MonnaiesSous pression, le Kosovo reporte l’interdiction du dinar serbe
Pristina voulait supprimer la monnaie de Belgrade et n'utiliser que l'euro, ce qui pourrait saboter le processus de négociation avec les Serbes. Mais l’UE a fait pression.
Le Kosovo, qui utilise l’euro, a suspendu l’interdiction des transactions en dinars serbes, sous la pression de plusieurs pays occidentaux, qui y voient une provocation inutile envers la Serbie, alliée de Moscou. «À partir du 1er février, nous n’appliquerons pas immédiatement de mesures punitives», a déclaré le vice-Premier ministre Besnik Bislimi. «Mais nous prendrons le temps d’informer les citoyens serbes.»
Le gouvernement «s’engage à des périodes de transition pour que les citoyens puissent s’adapter aussi vite que possible et avec le moins d’inconvénients possibles», a-t-il ajouté.
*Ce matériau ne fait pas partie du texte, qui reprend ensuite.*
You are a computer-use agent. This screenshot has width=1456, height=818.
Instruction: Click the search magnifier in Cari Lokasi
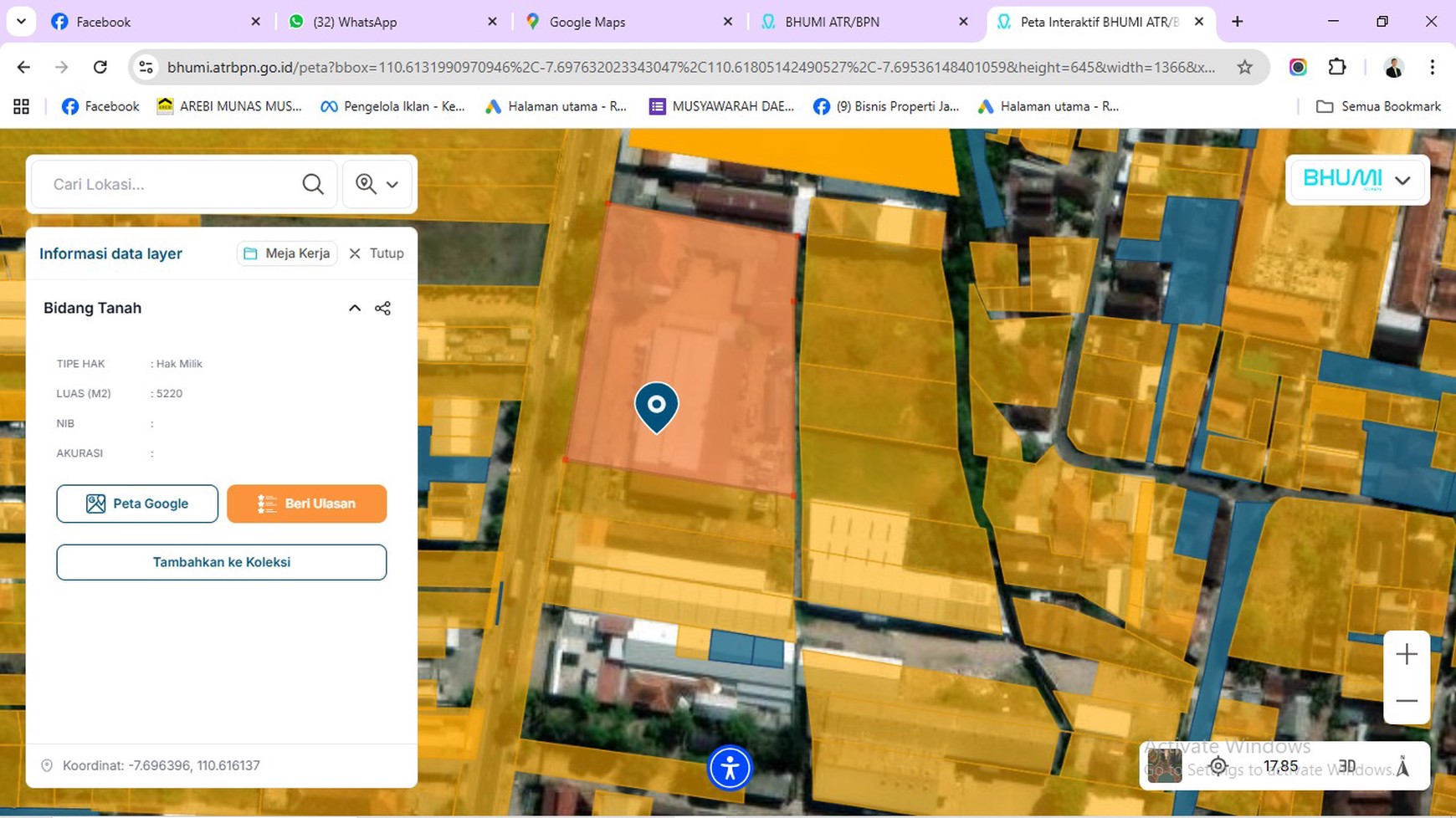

Mais l’euro «reste la seule monnaie officielle».
Selon la nouvelle réglementation, qui devait entrer en vigueur le 1er février à minuit, «la seule monnaie acceptée pour les paiements en espèce ou les transactions au Kosovo est l’euro». Mais en voulant interdire les transactions en dinar serbe, le Kosovo prend le risque d’une nouvelle crise avec la Serbie, d'où les admonestations renouvelées des Occidentaux.
À la fin de la guerre, en 1999, le Kosovo, alors province serbe, avait choisi le Deutsche Mark comme monnaie – le dinar yougoslave étant en train de disparaître. En 2002, lorsque l’euro a eu cours légal en Allemagne, le Kosovo a suivi pour en faire sa monnaie nationale de facto, mais aucun accord n’existe avec l’Union économique et monétaire européenne.
Les salaires resteront payés en dinars
Le dinar serbe restait cependant toléré dans les zones majoritairement serbes. Son interdiction risque de raviver les tensions dans ces villes et villages, où nombreux sont ceux qui travaillent ou ont travaillé pour les institutions serbes, avec des salaires ou retraites payés en dinars.
Mardi soir, plusieurs banques du Nord du Kosovo commençaient à fermer leurs rideaux et, dans les rues, la confusion était de mise. Pour Aleksandra Jovanovic, 37 ans, la fermeture des banques veut dire des trajets plus longs pour aller en Serbie effectuer ses opérations bancaires. «Ce n’est pas normal», dit, lasse, cette habitante de la ville partagée de Mitrovica. «Rien n’est normal.»
Belgrade, qui n’a jamais reconnu l’indépendance du Kosovo, proclamée en 2008, y soutient la communauté serbe, estimée à 120’000 personnes, via des emplois ou des aides financières. Le budget de la Serbie prévoit chaque année environ 120 millions d’euros pour le Kosovo.
Ambassadeurs occidentaux «préoccupés»
Pour le journaliste et commentateur politique serbe Bosko Jaksic, ce sont les Serbes du Kosovo «qui vont souffrir le plus». «Cela ressemble, selon moi, à une volonté du Premier ministre kosovar Albin Kurti de saboter le processus de négociation, qui semblait en bonne voie», explique-t-il. «Les conséquences diplomatiques et politiques seront bien plus graves que les conséquences monétaires.»
Plusieurs gouvernements occidentaux ont d’ailleurs déjà fustigé la décision de Pristina, malgré la suspension, et mis en garde contre un nouvel accès de fièvre. «Nous sommes préoccupés par l’impact de la réglementation, en particulier sur les écoles et les hôpitaux, pour lesquels aucun processus alternatif ne semble viable pour le moment», ont écrit les ambassadeurs de France, d’Allemagne, du Royaume-Uni, d’Italie et des États-Unis dans un communiqué commun, samedi.
«La réglementation aura également un impact direct sur la vie quotidienne de l’écrasante majorité des Serbes du Kosovo qui reçoivent des versements et une aide financière en provenance de la Serbie», ajoutent les ambassadeurs, en appelant à une «suspension de l’entrée en vigueur de la réglementation pour permettre une période suffisamment longue de transition et à une communication publique claire et efficace».
En finir avec l’argent non réglementé
Les autorités kosovares ont présenté cette nouvelle règle comme un moyen de lutter contre la corruption, le blanchiment d’argent et la fausse monnaie.
Le vice-Premier ministre, Besnik Bislimi, a expliqué que cela permettrait de mettre un terme au flux d’argent non réglementé en provenance de Serbie, affirmant que «l’argent continue de traverser les frontières dans des sacs de voyage, puis d’être distribué par des bureaux non enregistrés et sans licence».
Le gouvernement serbe y voit seulement une provocation qui ferait probablement dérailler «une fois pour toutes» les négociations visant à normaliser les relations entre Belgrade et le Kosovo.